Colorado during this time became the center of the skiing world. In 1983, Vail surpassed California's Mammoth as the nation's busiest ski area, and that distinction has been trumped only twice since then, both times by Breckenridge. The company has consistently been a business innovator — not necessarily first but usually eager to embrace and expand new ideas, from high-speed lifts to low-cost ski passes.

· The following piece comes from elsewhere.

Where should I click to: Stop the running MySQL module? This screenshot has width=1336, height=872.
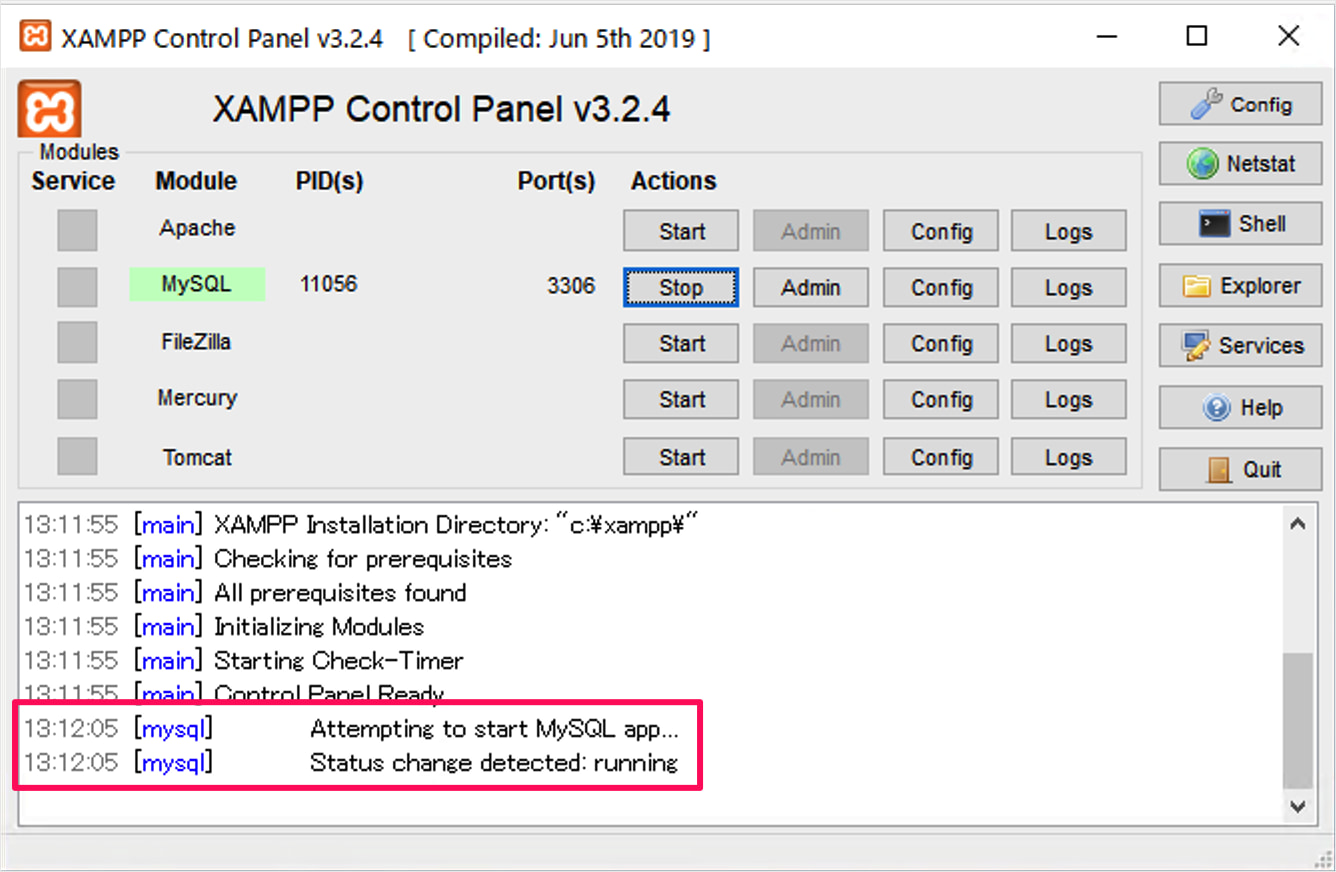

While Vail wasn't around to create I-70, it soon began to flex its muscle to protect its interests while still a new ski area. Led by a 10th Mountain Division veteran who directed marketing for the company, the ski company in 1964 joined Breckenridge, the Climax Molybdenum Co., and others in opposing a plan to pierce the Gore Range Primitive Area (what later became the Eagles Nest Wilderness) with I-70. The highway and a tunnel under Red Buffalo Pass would have shortened the travel time between Silverthorne and Vail, and it was supported by truckers as well as chambers in Denver and Grand Junction. Vail and allied environmental groups won, and I-70 today uses the longer route over Vail Pass.

A few years later, that veteran lent his name in challenging a Forest Service timber sale that would have infringed future wilderness north of Vail. The lawsuit is still mentioned in natural resource textbooks.

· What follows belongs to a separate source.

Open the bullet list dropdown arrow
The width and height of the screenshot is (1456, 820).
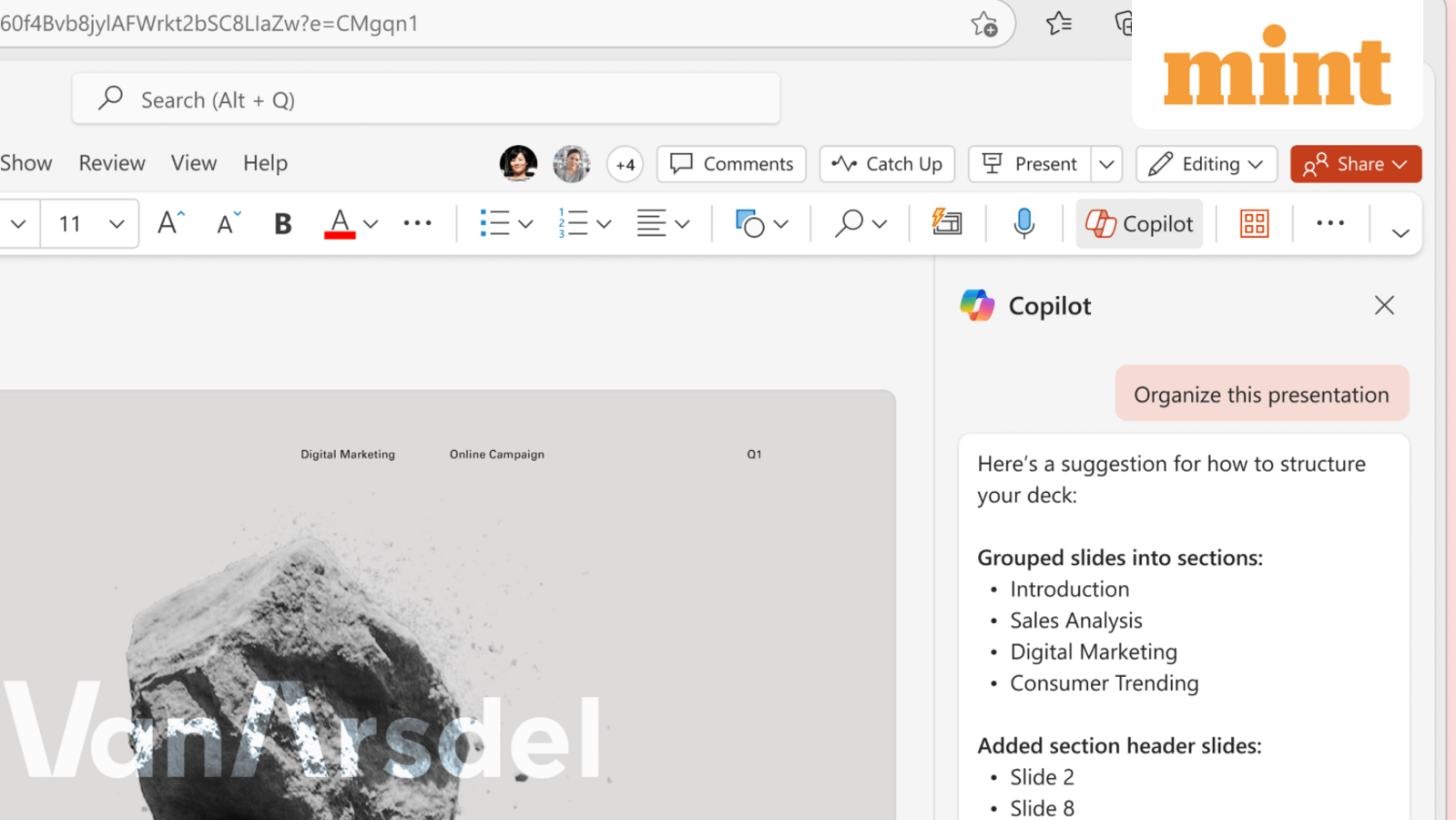coord(525,224)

In these and perhaps other ways, Vail represented the transformation of Colorado from commodities extraction to an economy based on recreation and leisure.

The new economic and legal landscape is best seen in the Homestake water diversions from creeks around Mount of the Holy Cross. Aurora and Colorado Springs found virtually no opposition to the first phase, which was completed in 1967. By the 1980s, aided by new state and federal laws, the Eagle County commissioners denied permits for the diversions. They had the means and political will to see the process through. Skiing did that.

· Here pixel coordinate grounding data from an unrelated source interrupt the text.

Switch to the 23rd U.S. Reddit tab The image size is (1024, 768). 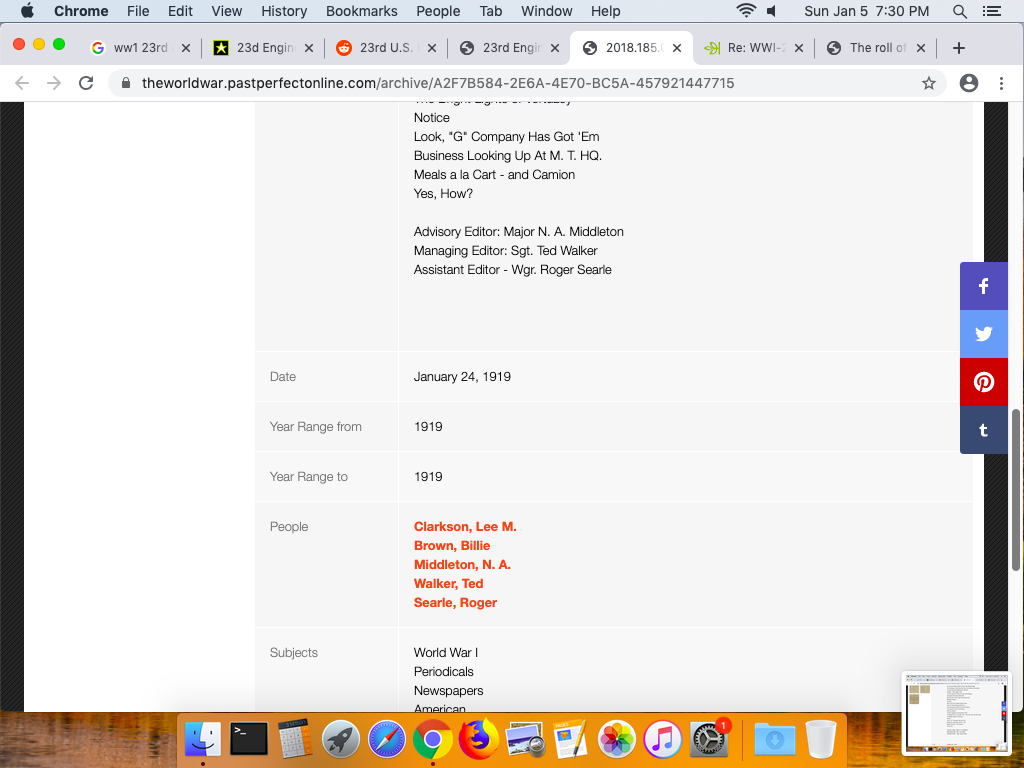click(x=388, y=48)
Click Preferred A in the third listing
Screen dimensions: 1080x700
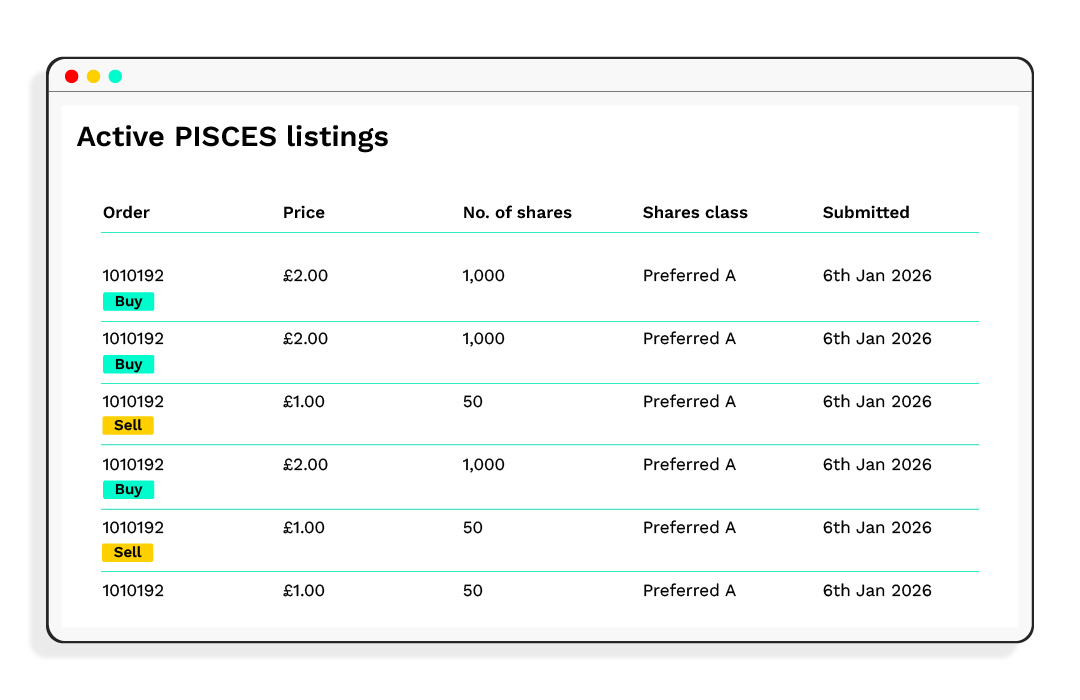pyautogui.click(x=689, y=401)
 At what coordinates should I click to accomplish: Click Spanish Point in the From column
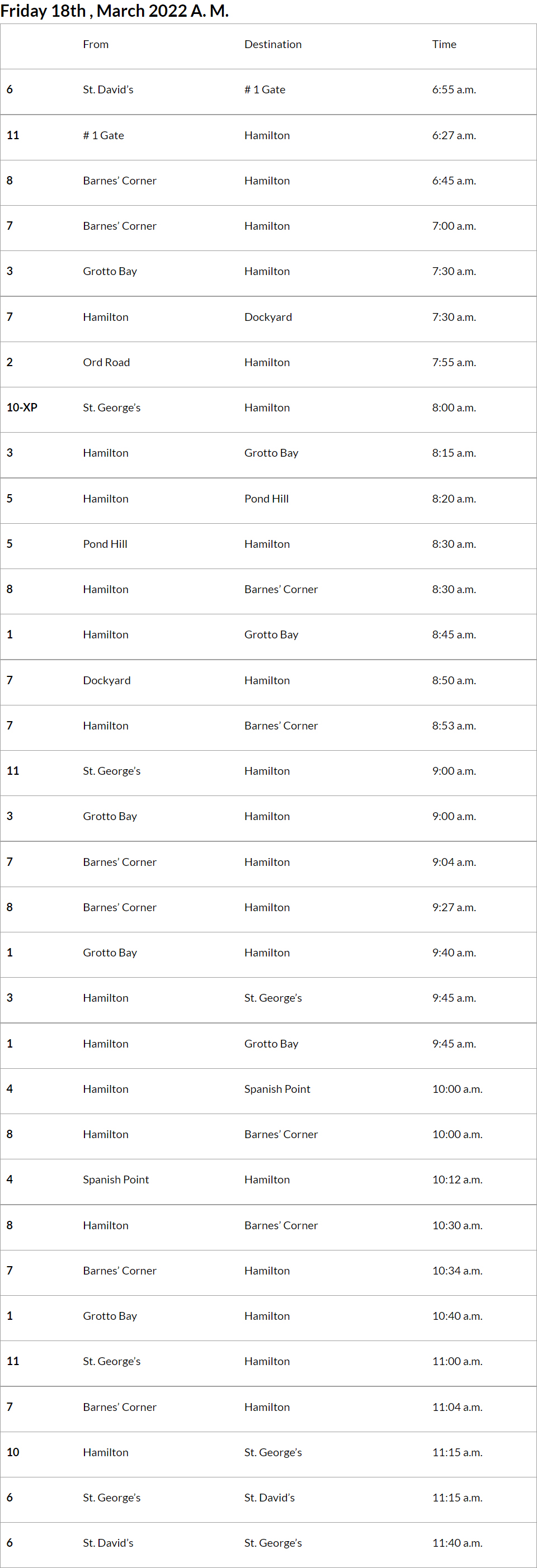click(116, 1179)
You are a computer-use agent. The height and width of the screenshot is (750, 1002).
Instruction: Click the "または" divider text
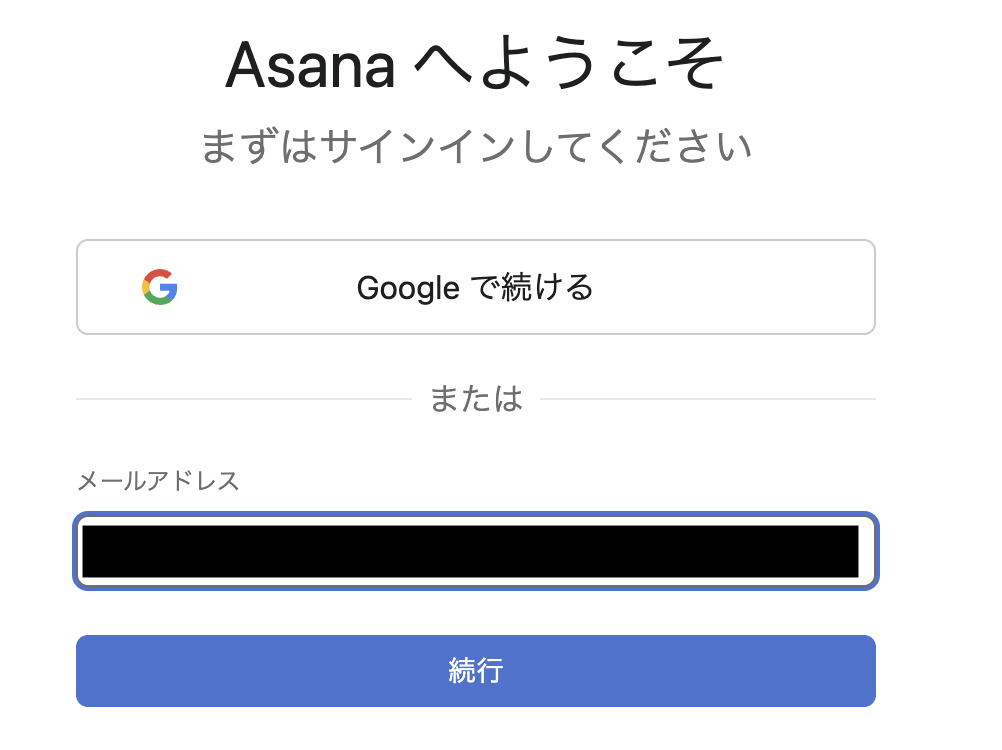476,399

Later, in the 1990s, Vail saw its self-image as a vanguard for progressive environmentalism under attack. The lightning rod was a giant expansion, later called Blue Sky Basin, which alone was larger than many individual ski areas. It was perceived as a giant grasp for public land for the privileged few with possible adverse consequences to wildlife, including the Canada lynx. Jarring to many in the ski industry, recreation had became what logging trucks and mines had been a generation before.

What's a "real town"?

As a former resident of Vail, I sometimes find my skin crawling when I hear dismissive comments that "Vail isn't a real town." That's absurd. What makes one town real and another not? Arvada, where I now live, was platted in 1870, incorporated in 1904, and has 108,000 residents. Yet it has no hospital and scarcely a motel. Aspen has wonderful Victorian bones, two lively daily newspapers, and a voting majority that lives in deed-restricted affordable housing. Every place is different.

Looking ahead, skiing has lagged general population growth in the United States. Vail, Aspen and other resorts have been sizing up Brazil and other developing nations as potential markets. In Vail, more attention has been paid to wellness and something called "medical tourism." It's not all about skiing.

It's likely to be even less about skiing during Vail's next 50 years. Snow will continue to fall, and possibly more than now. But so will rain, wrecking the snowpack, and winters will become shorter as the result of all the carbon dioxide and other greenhouse gases we've been spewing into the atmosphere. Summers, a time of paradise in Vail and other mountain resorts, will become busier, as people from Denver flee the heat — much as they did last summer, but even more so.

But snow today provides 80 percent of the revenue at some lodges in Vail and 70 percent of the town's sales tax revenue. Whether hotter summers can deliver that same financial punch, well, that's one of the questions going forward. If I were a young person in Vail, I'd also be questioning the premise of an industry dependent upon cheap fossil fuels in a world likely to face carbon constraints.

In the 1880s in Leadville and Aspen, I'm sure it seemed like the grubbing for silver would continue for a long time. But by 1893, the downhill slide was on and it took Aspen more than 50 years to regain new vigor. Some of you will be there for Vail's next 50 years. Time will tell.